─── Quoted passage

The Uncensored History of The Assassination of Martin Luther King Jr.

The role of the army and the other cooperating government agencies in the assassination of Dr. King has been one of our nation's deepest, darkest secrets.
- Dr. William Pepper, personal friend to King and attorney for the King Family

Dear WantToKnow.info friends,

Today, we celebrate the legacy of Dr. Martin Luther King Jr., a galvanizing moral force for equality and human rights.

What is most fascinating and rarely discussed isn't his stance on civil rights, but his willingness to speak out about the crimes and atrocities committed by covert elements within the US government.

Below, we discuss nefarious efforts by the US military, intelligence, and law enforcement machinery to harass, blackmail, discredit, and spy on Dr. King. We also reveal undeniable evidence connecting these abuses of power to his tragic assassination on April 4, 1968. Few people know about the 1999 King Family civil trial in Memphis, where it took a jury only one hour to determine that the US government was behind the assassination of King.

In sharing this important and little-known information, we draw upon the powerful words and experience of journalist and human rights lawyer Dr. William Pepper in his book The Plot to Kill King: The Truth Behind the Assassination of Martin Luther King Jr. Pepper was a personal friend to King and the attorney for the King Family. He also represented King's alleged murderer James Earl Ray, and Sirhan Sirhan in the trial for the murder of Robert Kennedy.

While the information presented here is deeply unsettling, we honor the powerful vision and faith in human goodness that shaped King's activism. Heavily influenced by the nonviolent teachings of Mahatma Gandhi who he saw as a "guiding light," King believed that truth and peace are inseparable.

──────
─── Supplied entries

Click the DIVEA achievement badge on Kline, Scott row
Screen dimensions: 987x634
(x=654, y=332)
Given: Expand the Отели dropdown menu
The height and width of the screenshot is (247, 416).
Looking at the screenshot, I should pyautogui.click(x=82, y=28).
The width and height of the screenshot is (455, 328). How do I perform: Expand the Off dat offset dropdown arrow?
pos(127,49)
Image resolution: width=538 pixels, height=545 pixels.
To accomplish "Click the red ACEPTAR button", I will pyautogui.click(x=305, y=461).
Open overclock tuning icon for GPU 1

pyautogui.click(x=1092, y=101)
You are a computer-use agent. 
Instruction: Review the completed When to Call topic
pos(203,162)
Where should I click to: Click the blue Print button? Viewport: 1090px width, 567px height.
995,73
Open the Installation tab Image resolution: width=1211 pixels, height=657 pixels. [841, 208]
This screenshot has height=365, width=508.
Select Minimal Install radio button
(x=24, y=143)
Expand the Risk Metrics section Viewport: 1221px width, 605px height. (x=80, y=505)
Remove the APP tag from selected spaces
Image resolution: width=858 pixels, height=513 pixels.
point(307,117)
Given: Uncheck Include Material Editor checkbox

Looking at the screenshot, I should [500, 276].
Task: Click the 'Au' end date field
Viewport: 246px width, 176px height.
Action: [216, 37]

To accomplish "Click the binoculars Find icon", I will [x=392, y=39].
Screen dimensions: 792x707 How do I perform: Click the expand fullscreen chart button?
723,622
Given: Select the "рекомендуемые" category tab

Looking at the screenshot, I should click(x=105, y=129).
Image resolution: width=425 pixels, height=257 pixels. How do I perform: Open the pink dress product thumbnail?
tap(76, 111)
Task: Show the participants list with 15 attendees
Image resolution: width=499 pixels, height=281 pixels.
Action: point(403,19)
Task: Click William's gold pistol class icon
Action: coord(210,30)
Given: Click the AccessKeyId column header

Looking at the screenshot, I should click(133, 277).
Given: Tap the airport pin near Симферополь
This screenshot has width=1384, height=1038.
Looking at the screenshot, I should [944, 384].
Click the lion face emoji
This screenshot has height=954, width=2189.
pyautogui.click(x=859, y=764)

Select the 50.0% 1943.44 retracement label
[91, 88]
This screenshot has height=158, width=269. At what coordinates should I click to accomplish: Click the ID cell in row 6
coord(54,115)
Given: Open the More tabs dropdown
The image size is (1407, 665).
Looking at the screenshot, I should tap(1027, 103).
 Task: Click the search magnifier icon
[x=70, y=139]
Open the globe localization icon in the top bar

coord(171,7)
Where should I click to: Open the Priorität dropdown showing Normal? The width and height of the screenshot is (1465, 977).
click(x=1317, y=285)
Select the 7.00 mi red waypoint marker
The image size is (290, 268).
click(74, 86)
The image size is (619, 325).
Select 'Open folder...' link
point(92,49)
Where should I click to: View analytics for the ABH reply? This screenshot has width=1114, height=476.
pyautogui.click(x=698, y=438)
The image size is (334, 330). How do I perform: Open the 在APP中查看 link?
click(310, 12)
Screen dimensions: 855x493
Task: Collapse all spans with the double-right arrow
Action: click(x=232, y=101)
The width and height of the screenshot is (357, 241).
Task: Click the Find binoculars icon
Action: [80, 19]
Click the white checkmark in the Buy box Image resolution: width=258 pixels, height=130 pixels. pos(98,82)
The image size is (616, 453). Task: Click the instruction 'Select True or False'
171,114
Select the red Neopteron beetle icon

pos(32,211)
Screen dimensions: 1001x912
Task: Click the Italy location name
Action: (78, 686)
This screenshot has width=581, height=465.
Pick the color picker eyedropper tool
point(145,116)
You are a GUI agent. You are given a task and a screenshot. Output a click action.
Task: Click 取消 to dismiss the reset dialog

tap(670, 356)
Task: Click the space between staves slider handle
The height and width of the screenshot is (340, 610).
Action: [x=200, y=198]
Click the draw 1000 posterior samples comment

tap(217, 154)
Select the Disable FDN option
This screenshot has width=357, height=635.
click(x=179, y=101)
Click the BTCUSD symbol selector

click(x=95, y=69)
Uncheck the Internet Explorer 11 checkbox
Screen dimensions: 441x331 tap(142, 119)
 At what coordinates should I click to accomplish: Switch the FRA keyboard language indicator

──────

What to work on:
**1)** According to the article on the assassination of Martin Luther King Jr., how long did the jury in the 1999 King Family civil trial in Memphis take to reach its decision?
**2)** Continue the article on the assassination of Martin Luther King Jr., starting right after its final sentence.
The records are a separate body of material from the article on the King assassination.

Final results:
**1)** One hour.

**2)**
Truth is rooted in a refusal to do harm with our words and actions, and a personal readiness to suffer for it. He believed that death and destruction imposed on others, no matter who they are, was an injury to all other human beings. After grieving over photographs of slaughtered Vietnamese children and the destructive use of napalm and white phosphorus on innocent Vietnamese people, he resolved to call passionate attention to harmful US war agendas in every corner of America he visited.

I refuse to accept the cynical notion that nation after nation must spiral down a militaristic stairway of destruction. I believe that unarmed truth and unconditional love will have the final word in reality. This faith can give us courage to face the uncertainties of the future. It will give our tired feet new strength as we continue our forward stride towards the city of freedom. When our days become dreary, with low hovering clouds, and our nights become darker than a thousand midnight's we will know that we are living in the creative turmoil of a genuine civilization struggling to be born.

- Martin Luther King Jr.

For a brief journey into the real story behind King's murder, watch an informative, six minute video of the 1999 civil trial and how it was covered up by the media. Read the full transcript of the trial here.

With faith in a transforming world,
Amber Yang for PEERS and WantToKnow.info


King Threatens Entrenched Power

We have been repeatedly faced with the cruel irony of watching Negro and white boys on TV screens as they kill and die together for a nation that has been unable to seat them together in the same schools. And so we watch them in brutal solidarity burning the huts of a poor village, but we realize that they would hardly live on the same block in Chicago. I could not be silent in the face of such cruel manipulation of the poor.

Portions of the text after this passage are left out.